Both Heritage and Mr. Gingrich have backed away from the heavy-handed government mandate, because there is a better, more just way to accomplish the same thing. Rather than penalizing the uninsured, we should reward the insured.

Let’s use a carrot instead of a stick to reward the insured and encourage the uninsured to become insured.

We should extend a tax credit to everyone with health insurance, which is similar to the current system if you get insurance through your employer. We should extend the tax credit to individuals who also purchase their own health insurance. In other words, let’s not discriminate on where people get their insurance, let’s reward everyone for purchasing it, because it is good for society.

People without the insurance, of course, do not receive the credit since they are being partially subsidized by the folks who do. This seems logical and fair. (Specifically, the non-insured consume half the health care as the insured, but they only pay for half of what they consume. That means the insured subsidize a quarter of what the uninsured consume.)

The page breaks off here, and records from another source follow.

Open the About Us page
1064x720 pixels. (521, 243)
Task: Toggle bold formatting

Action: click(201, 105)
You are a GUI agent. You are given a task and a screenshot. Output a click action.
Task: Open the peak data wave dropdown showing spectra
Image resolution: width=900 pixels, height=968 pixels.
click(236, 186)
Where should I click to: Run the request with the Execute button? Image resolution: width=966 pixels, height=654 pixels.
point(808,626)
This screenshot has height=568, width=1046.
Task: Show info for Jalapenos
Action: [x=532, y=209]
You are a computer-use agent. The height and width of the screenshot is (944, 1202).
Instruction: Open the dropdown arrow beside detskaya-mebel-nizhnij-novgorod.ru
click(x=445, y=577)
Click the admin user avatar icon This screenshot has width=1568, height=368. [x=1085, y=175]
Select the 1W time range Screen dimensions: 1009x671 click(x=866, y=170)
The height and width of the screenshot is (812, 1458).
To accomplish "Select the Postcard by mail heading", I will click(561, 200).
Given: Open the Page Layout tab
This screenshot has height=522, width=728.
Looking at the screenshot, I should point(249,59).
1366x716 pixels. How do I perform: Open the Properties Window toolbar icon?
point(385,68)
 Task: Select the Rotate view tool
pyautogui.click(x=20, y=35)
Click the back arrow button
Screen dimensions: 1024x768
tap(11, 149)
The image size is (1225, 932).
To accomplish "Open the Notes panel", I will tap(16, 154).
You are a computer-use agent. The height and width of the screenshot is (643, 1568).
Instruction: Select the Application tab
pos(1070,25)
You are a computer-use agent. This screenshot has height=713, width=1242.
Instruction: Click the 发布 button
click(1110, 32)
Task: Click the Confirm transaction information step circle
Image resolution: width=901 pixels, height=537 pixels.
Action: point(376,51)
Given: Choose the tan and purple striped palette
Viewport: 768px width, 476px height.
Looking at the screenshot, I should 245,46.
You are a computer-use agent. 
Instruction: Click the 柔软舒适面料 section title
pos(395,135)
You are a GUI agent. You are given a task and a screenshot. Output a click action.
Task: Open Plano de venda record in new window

However, there’s an inequity in the current system. Higher earners tend to get more of their health insurance subsidized by their employer than lower income earners. We can level the playing field by providing everyone a fixed sum, refundable tax credit.

There’s something we can do using this approach to help the uninsured who can’t pay their bills. They’re paying more in taxes since they’re unable to claim the health insurance tax credit. Let’s take the extra tax money they’re paying and put it in a charity pool to help them when they need it instead of pouring it down the government rathole. It’s kind of like insurance without calling it insurance.

Under this approach, no one is forced to purchase health insurance, but they’re financially rewarded if they do through lower taxes.

If they decide they don’t want insurance, fine, but they pay more in taxes. Those taxes are then set aside and used to help the uninsured who face health hardships.

This plan comes from us via John Goodman of the National Center for Policy Analysis.

What do you think? Do you prefer a carrot or a stick?

One comment

  1. In general, I like the concept of incentives/disincentives rather than mandates. However, I see one major problem with using the income tax system to create these incentives. Here’s the problem: Something like 47% of the people in the U.S. pay no income tax. (And that itself is a whole different conversation!) Not all, but most of these people are low income people….and thus would not have insurance. Accordingly, there’s no way to incent them via the federal income tax system. There’s a lot of problems with our current income tax system. One is that it is too often used to create winner/losers or to incent/disincent certain activities that “someone” feels is important. That’s why I am a big supporter of the Fair Tax approach, which taxes consumption/spending rather than income/earnings. (Again…a topic for a different conversation). I like the idea of incentives, etc. rather than mandates…..but I don’t think it’s very practical to use the tax system to accomplish that goal. Then how? Again….a much more involved conversation for another time.